What needs to be done: For the entries below, how many lines include the word "agent"? Give the figure and nothing more.

Stored records:
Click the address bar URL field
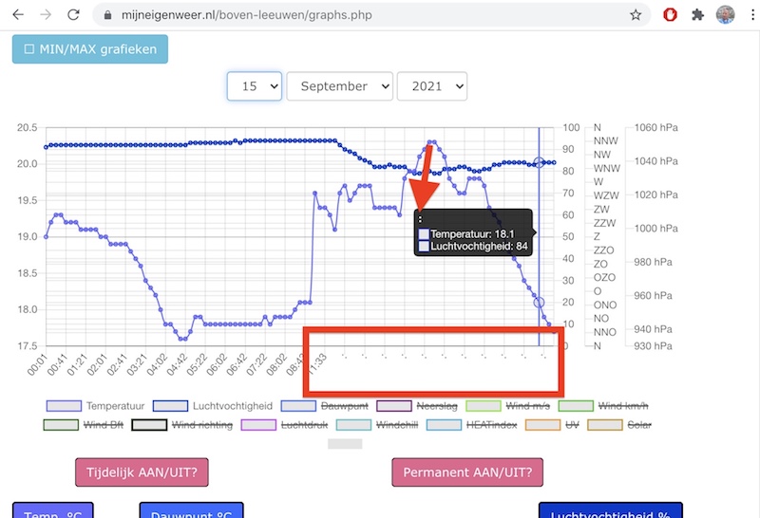This screenshot has height=518, width=760. click(x=361, y=15)
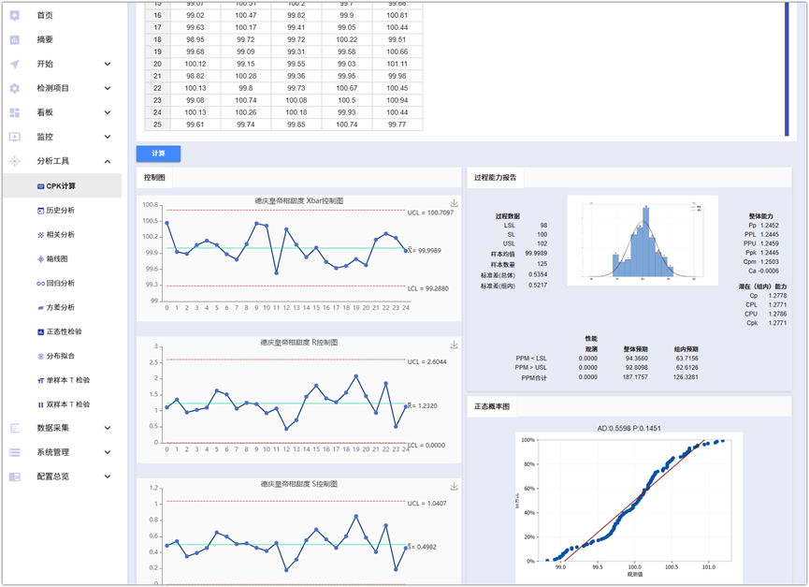The image size is (809, 587).
Task: Click the data table vertical scrollbar
Action: tap(787, 66)
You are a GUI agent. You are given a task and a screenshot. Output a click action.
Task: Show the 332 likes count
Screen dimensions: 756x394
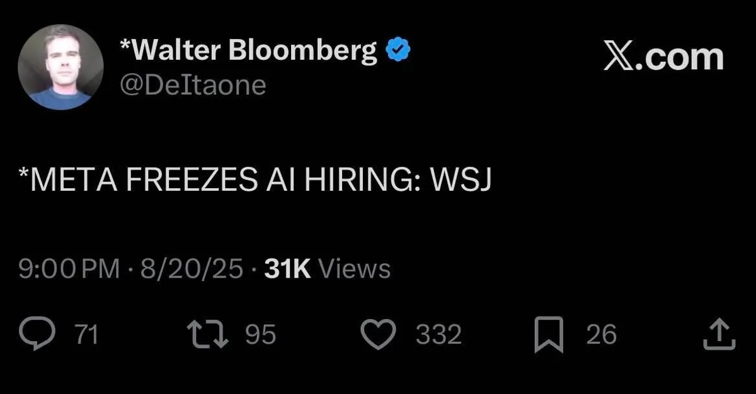[x=438, y=334]
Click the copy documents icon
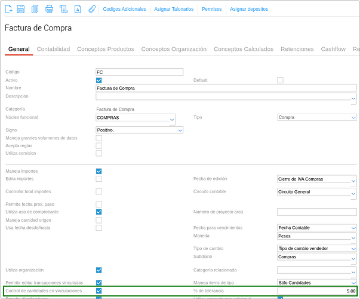The height and width of the screenshot is (299, 360). click(35, 9)
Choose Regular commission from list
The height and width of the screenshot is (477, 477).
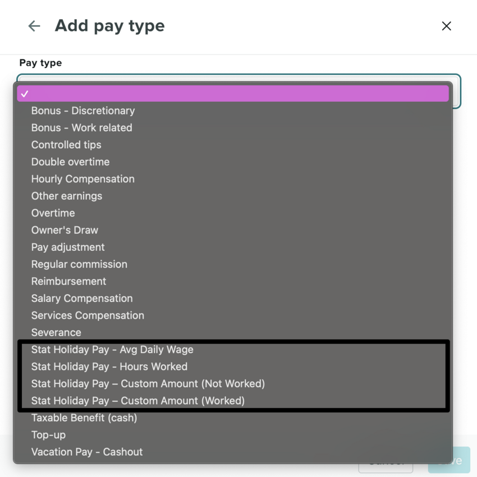click(79, 264)
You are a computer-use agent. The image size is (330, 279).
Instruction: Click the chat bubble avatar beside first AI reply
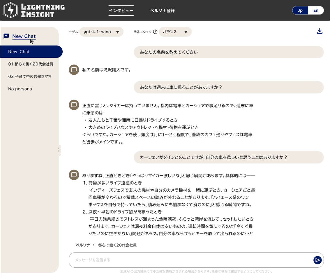point(74,70)
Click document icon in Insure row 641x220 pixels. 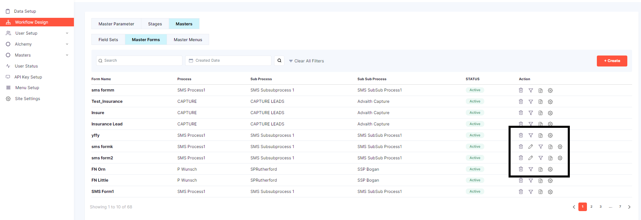pos(540,113)
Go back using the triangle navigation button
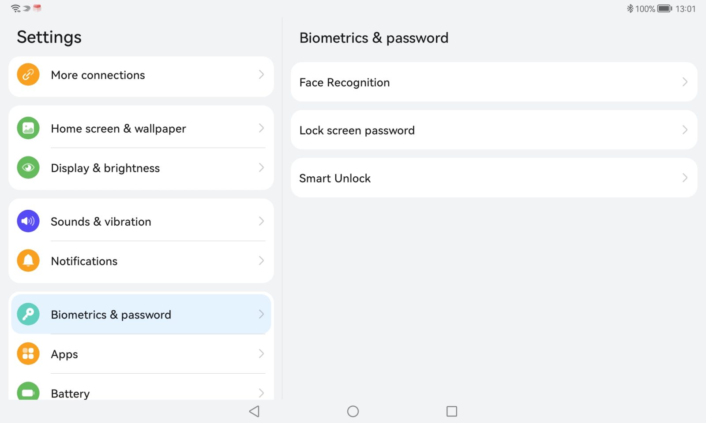This screenshot has width=706, height=423. [x=254, y=412]
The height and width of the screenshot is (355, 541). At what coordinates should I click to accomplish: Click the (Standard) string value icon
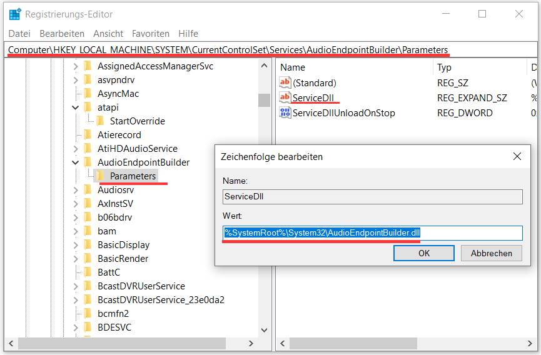click(x=285, y=83)
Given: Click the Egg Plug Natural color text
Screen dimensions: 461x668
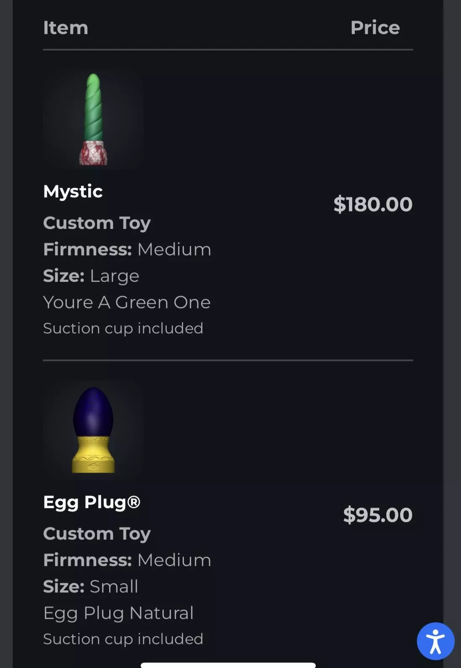Looking at the screenshot, I should coord(118,613).
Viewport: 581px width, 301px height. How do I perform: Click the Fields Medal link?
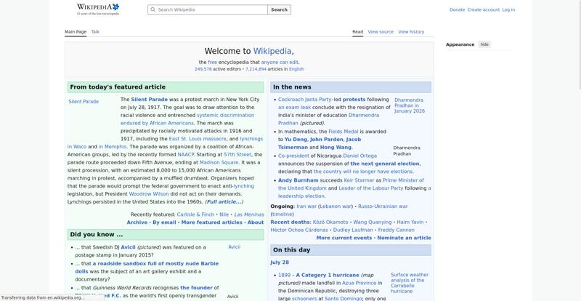[343, 132]
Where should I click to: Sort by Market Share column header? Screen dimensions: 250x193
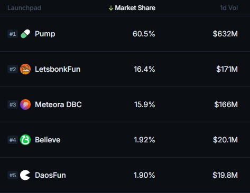click(135, 8)
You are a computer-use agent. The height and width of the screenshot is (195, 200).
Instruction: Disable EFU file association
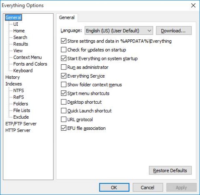64,128
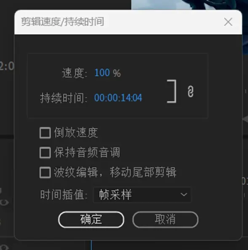Click the 00:00:14:04 duration timecode
Screen dimensions: 248x250
pyautogui.click(x=118, y=98)
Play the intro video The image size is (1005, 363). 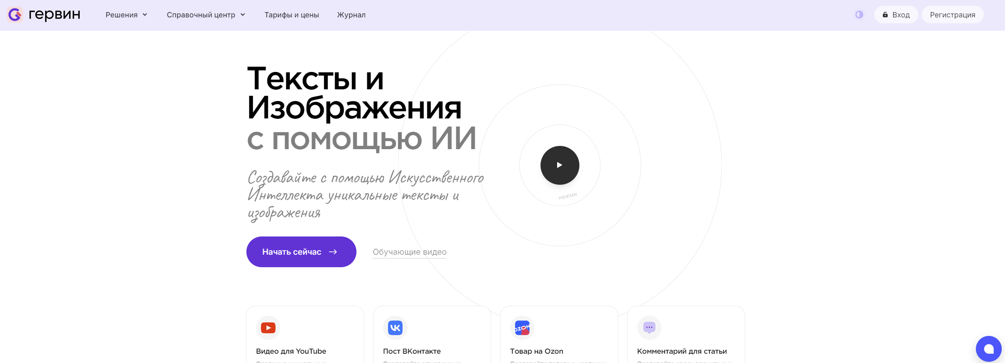(560, 165)
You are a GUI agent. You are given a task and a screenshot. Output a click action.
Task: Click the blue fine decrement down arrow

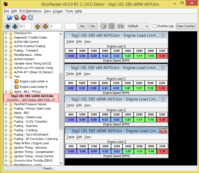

Answer to this task: 4